Like so many others, Grainne Barthe only planned to stay in Prince Rupert for two years.
But the community won her over, and 15 years later Grainne is a vital part of the North Coast Transition Society (NCTS). Through her work with the society, Grainne has helped to give survivors of violence renewal in their lives, as well as hope and dignity.
Grainne moved to Prince Rupert in 2000 with her then-husband, who had gotten a job in the community.
Life in Prince Rupert was different than what Grainne was used to. She had grown up in a suburban neighbourhood of Montreal and hadn’t seen first-hand the social impacts poverty can have.
Despite the initial culture shock, Grainne grew to love Prince Rupert. When she and her husband separated, Grainne decided to stay.
She appreciated the sense of community she felt in Prince Rupert.
“I lived in Montreal forever and I never knew my neighbours,” she said.
When Grainne left Montreal she decided she was going to change her life and career path.
“I decided … I was not going to work for the corporate world again. I wanted to get into social work,” she said.
Returning to college, Grainne completed the two-year Associate Arts degree program at Northwest Community College.
After graduating, Grainne began her time with the North Coast Transition Society through volunteer work, organizing a Take Back the Night event in Prince Rupert.
“I didn’t even know what Take Back the Night was, that’s how far removed I was from women’s issues,” she said, noting she wasn’t aware of the magnitude of violence against women.
“We grew up in the suburbs and our houses were appropriately spaced apart, so you could never hear what was going on in your neighbours’ homes,” Grainne said.
“It wasn’t something that we talked about.”
It wasn’t until Grainne was hired by the NCTS as a casual support worker that her eyes were opened.
“Exposure really changes your outlook,” she said, adding she’s honoured to be someone women could talk to over the years.
“The things that people share with you and the hardships people go through and the incredible resilience people have is mind-blowing.”
Grainne would become a full-time support worker before moving on to become manager of the Supportive Recovery program, and eventually manager of the Stopping the Violence program.

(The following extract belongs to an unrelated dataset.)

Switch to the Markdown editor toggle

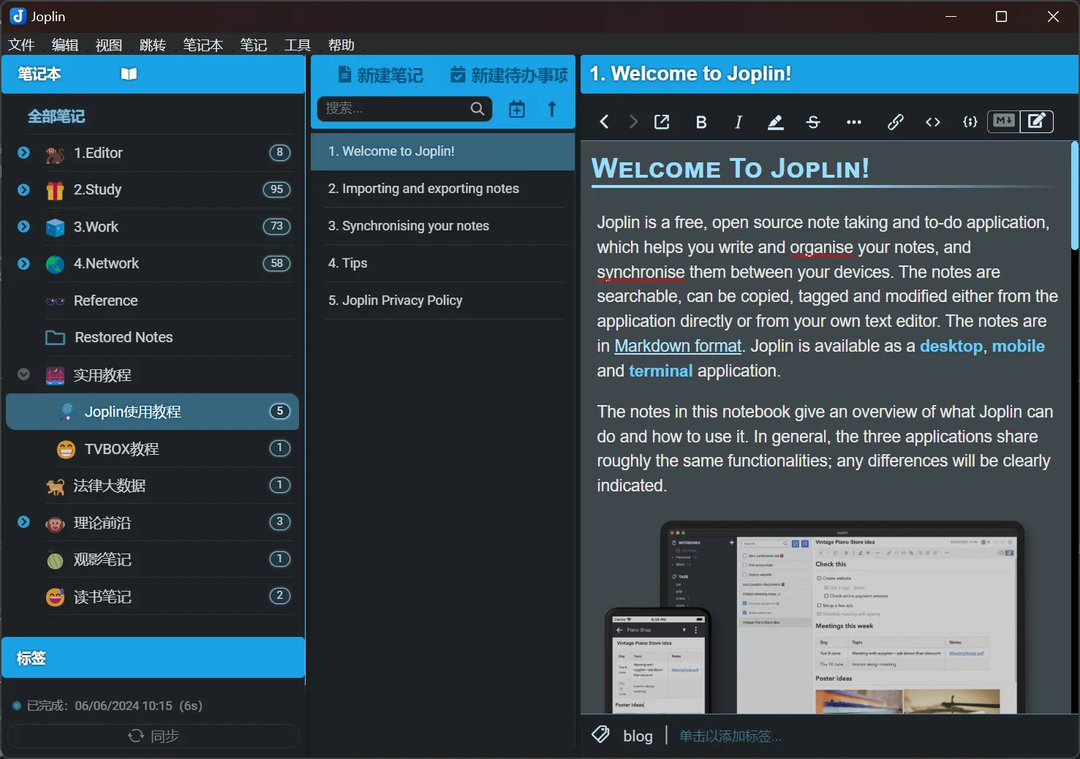[x=1003, y=121]
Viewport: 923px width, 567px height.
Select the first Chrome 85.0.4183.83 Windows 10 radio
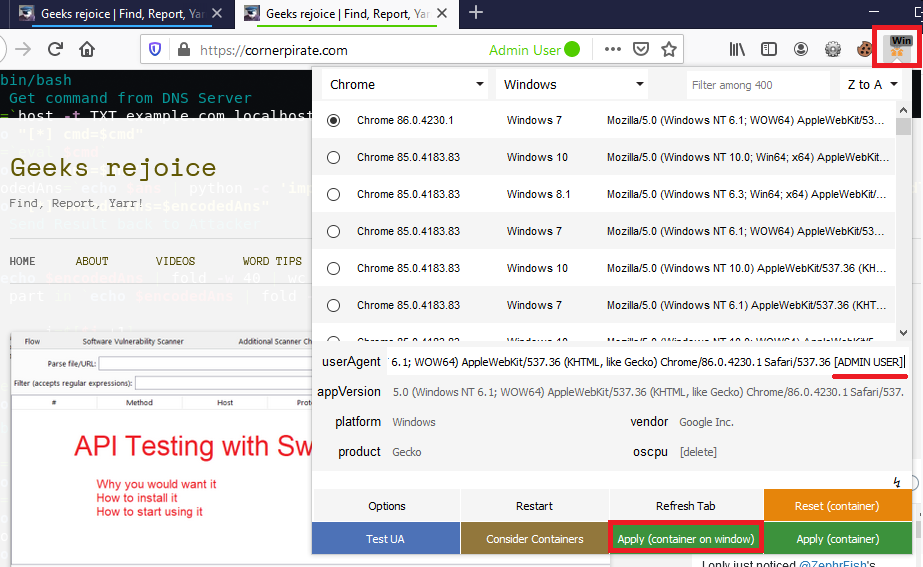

She also earned a Bachelor of Social Work.
Now one of the longest-serving employees, Grainne has been with the North Coast Transition Society for 13 years.

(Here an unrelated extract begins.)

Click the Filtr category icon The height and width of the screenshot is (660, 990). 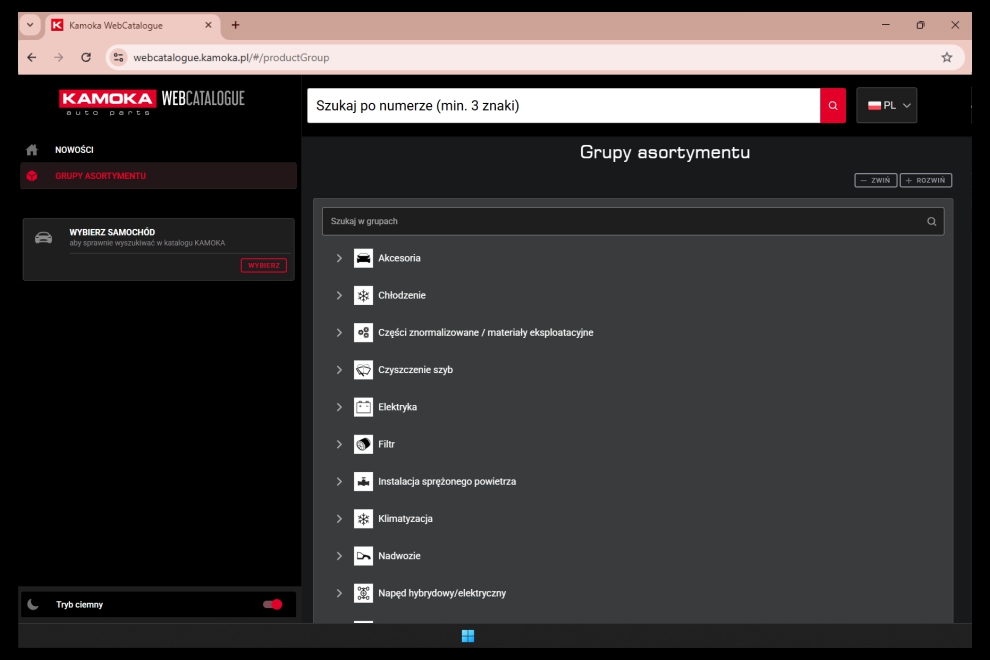pos(363,444)
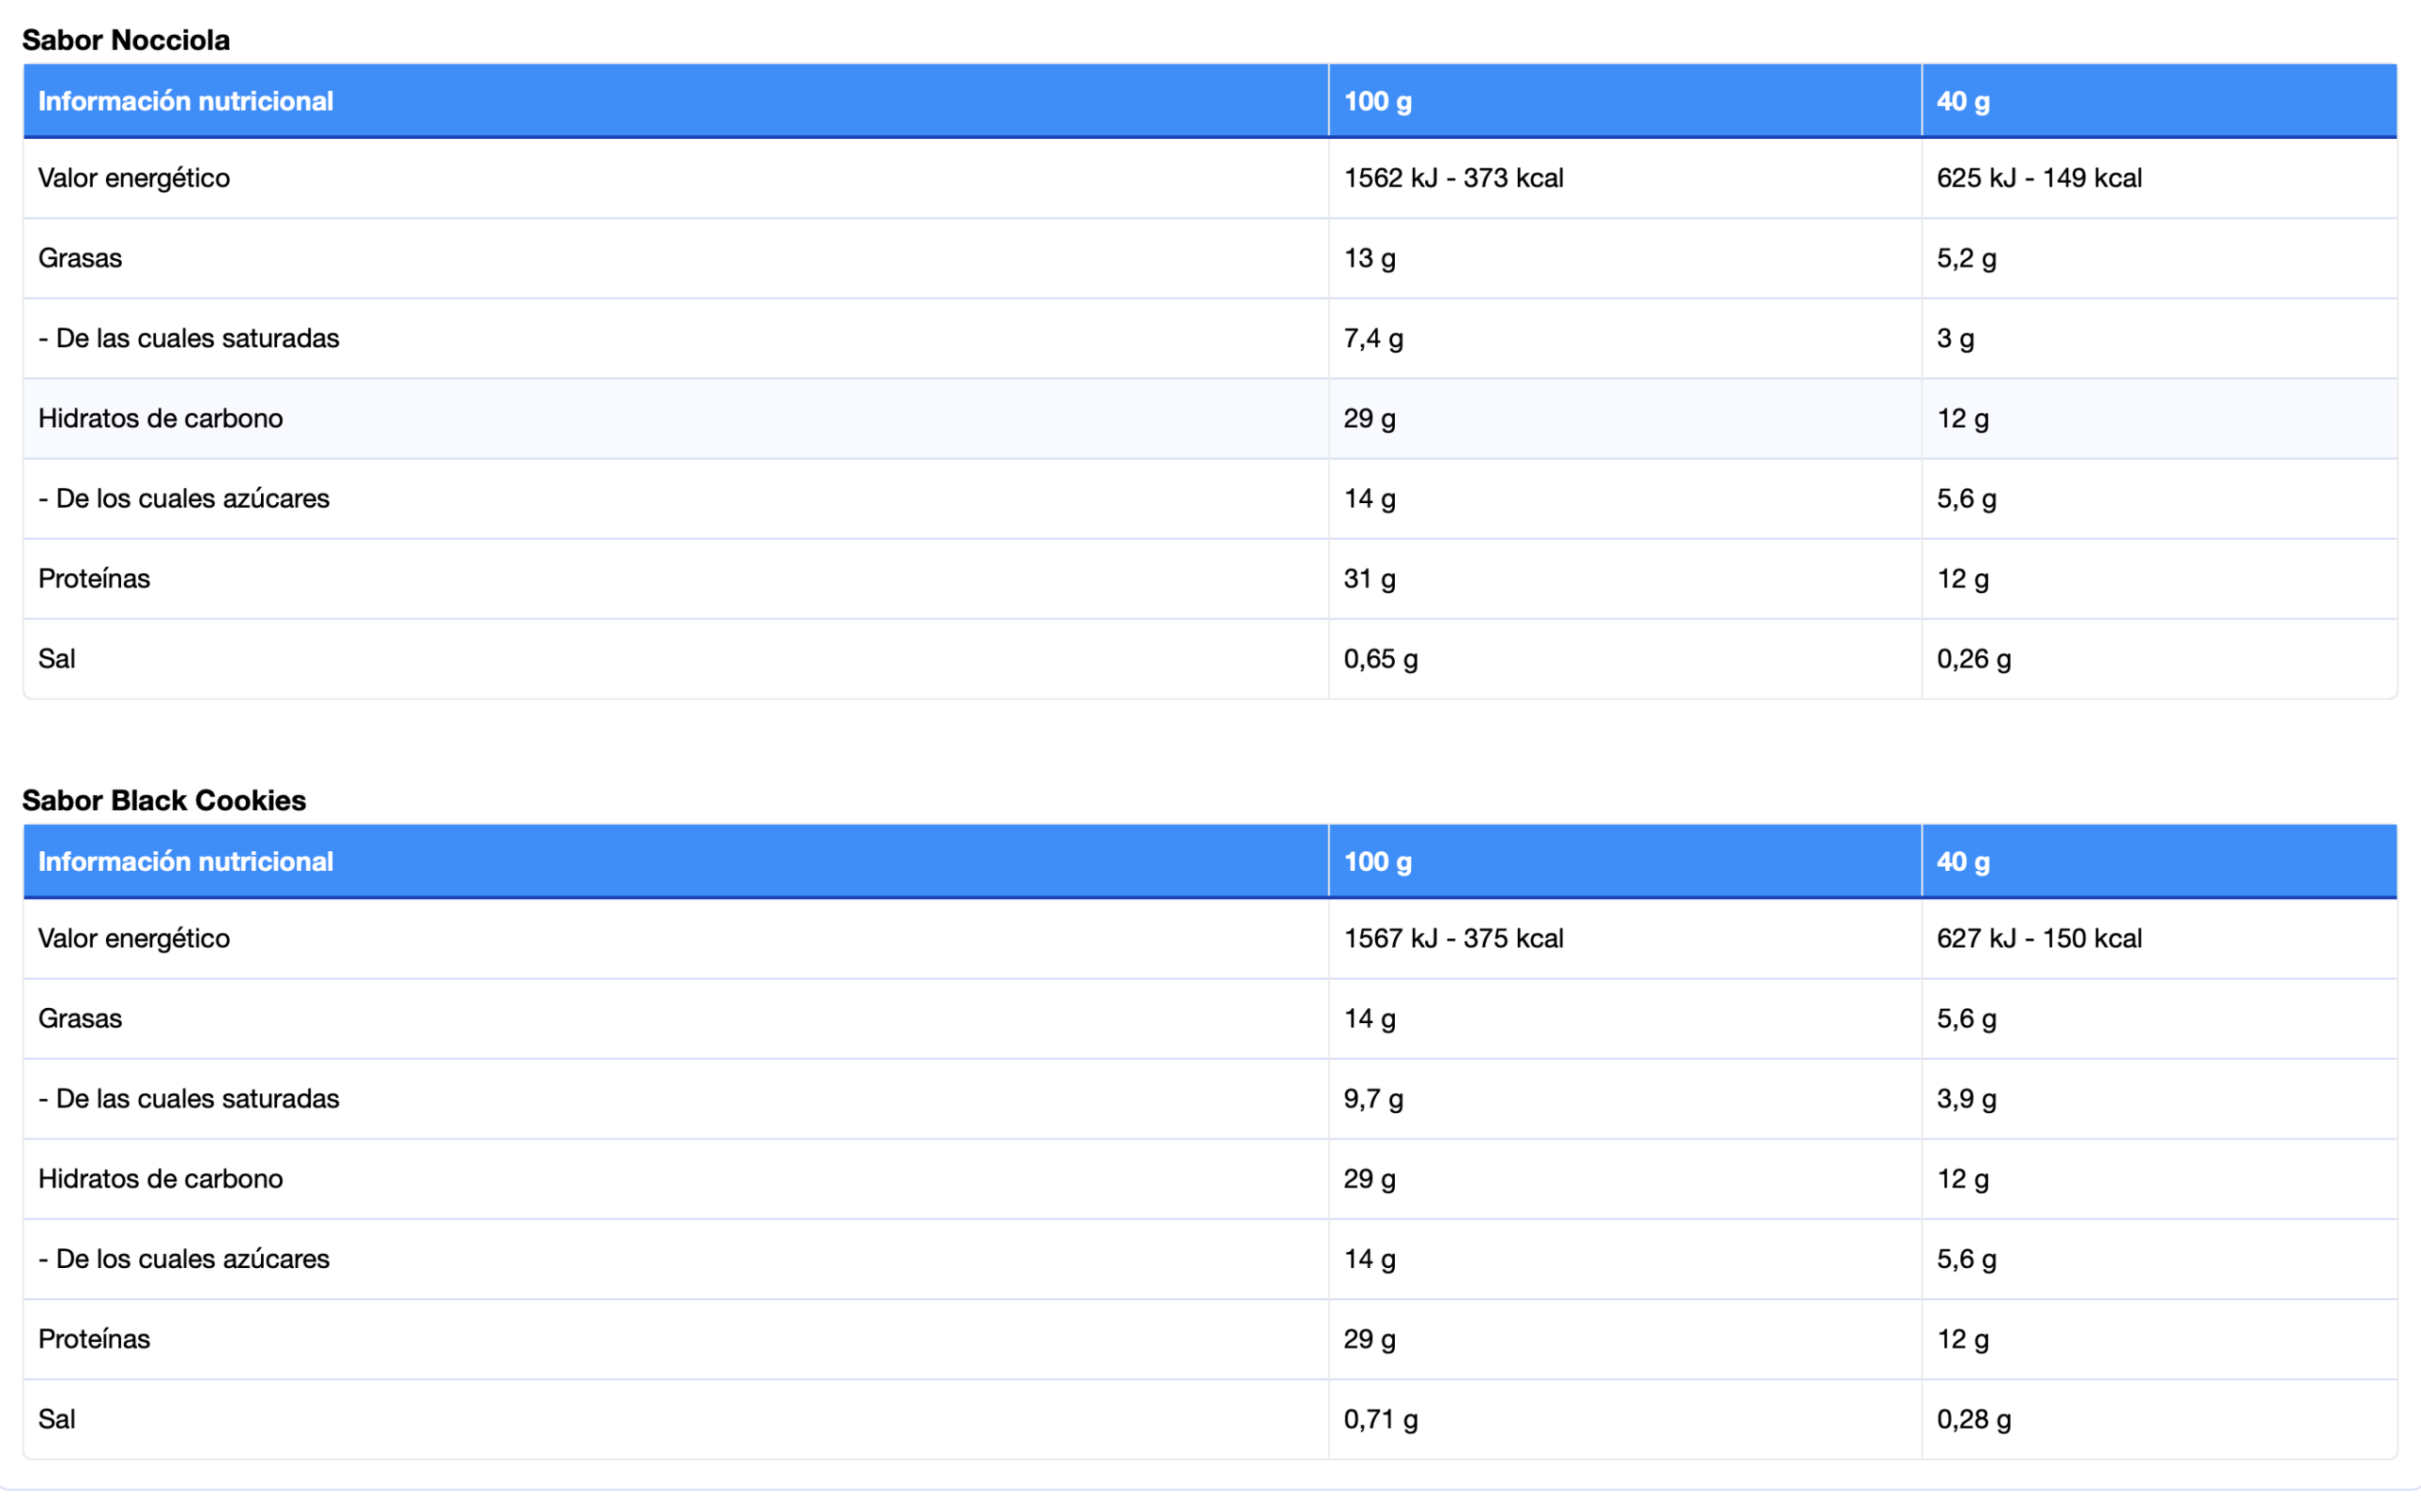Click the 0,28 g Sal value

pos(1973,1418)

For Grainne, witnessing the transition house’s advancement from a six-room shelter into a 15-room facility has been one of the most fulfilling aspect of her career, along with the society being able to offer halfway apartments and run additional programs.

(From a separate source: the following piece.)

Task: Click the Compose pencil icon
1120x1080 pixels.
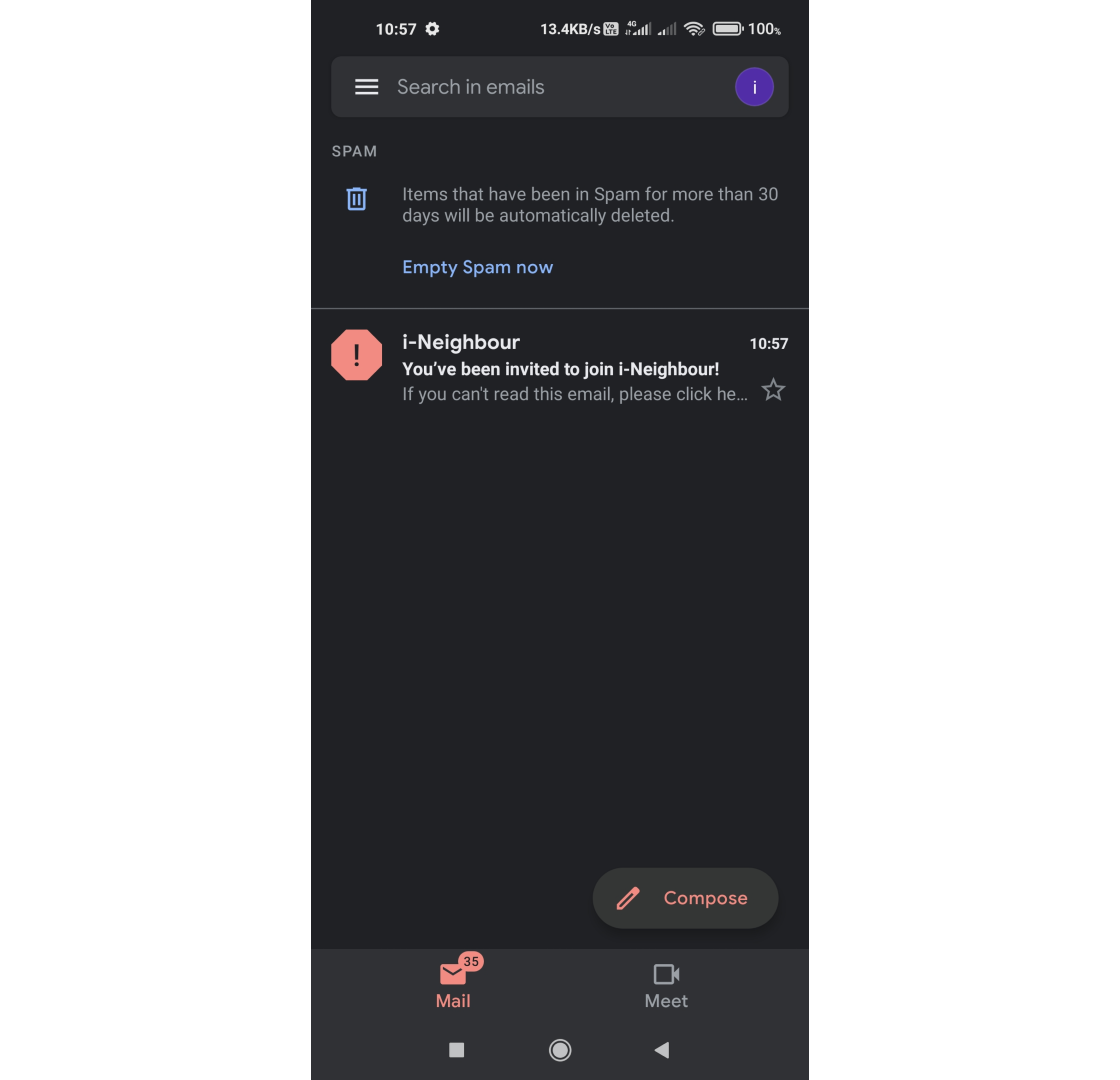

“To be involved with that has been amazing. It’s definitely a highlight of my life because it made me who I am now. It totally changed me and humbled me. I will always appreciate that,” she said, adding she’s honoured to have worked with the society’s other employees and board members who have made it all possible.
Grainne cherishes the change she has seen in many of the women she’s helped over the years.
“It’s amazing what putting someone in a safe environment can do to help them move forward,” she said.
“First and foremost we’re all about safety: creating safe spaces for people to talk in, helping people create safety in their own environment wherever they live. If you don’t feel safe you cannot move forward in any respect.”
And this change extends beyond clients. Grainne organized three Mz Judged fundraising pageants, with a 2015-event being in the works, and something she’s heard from male contestants is how moving their participation in the charity event has been for them.
“For a lot of them it changes their outlook, which is really quite ironic because the whole show is a joke,” Grainne laughed.
Grainne has been a promoter of inclusiveness, as well.
Born almost completely deaf, Grainne said people often don’t realize how many barriers there are.
She was a member of the Measuring Up the North Committee in the late-2000s, appointed by the City of Prince Rupert to improve access and inclusiveness for community members with mobility and physical challenges.
Furthermore, when volunteers were direly needed for the Special Olympics BC board, Grainne stepped up to ensure everyone in the community had the opportunity to play sports. Unfortunately it remains a struggle for the group to find volunteer coaches and drivers.
In May of 2012, Grainne would experience a high point in her life: the birth of her son Conall.
“He’s amazing. He’s the best gift I ever got,” she gushed.
Grainne and her partner Rudy Kelly would make the most of her maternity leave, travelling to Japan, Argentina and Montreal, unforgettable experiences for the travel-enthusiast.
After 11 months away Grainne returned to work, becoming NCTS program manager.
While it originally wasn’t her intention to stay in Prince Rupert, the community continues to capture Grainne’s heart. The generosity of Rupertites has touched Grainne countless times since she moved to the North Coast, most recently highlighted over the holidays when the NCTS put out a request for donations.
“We had young kids dropping stuff off with their grandmas, companies matching employees contributions, groups of guys pooling money together. It made me speechless. No words can describe the feeling we had of being able to provide a generous Christmas for all those staying in the transition house this year,” she said.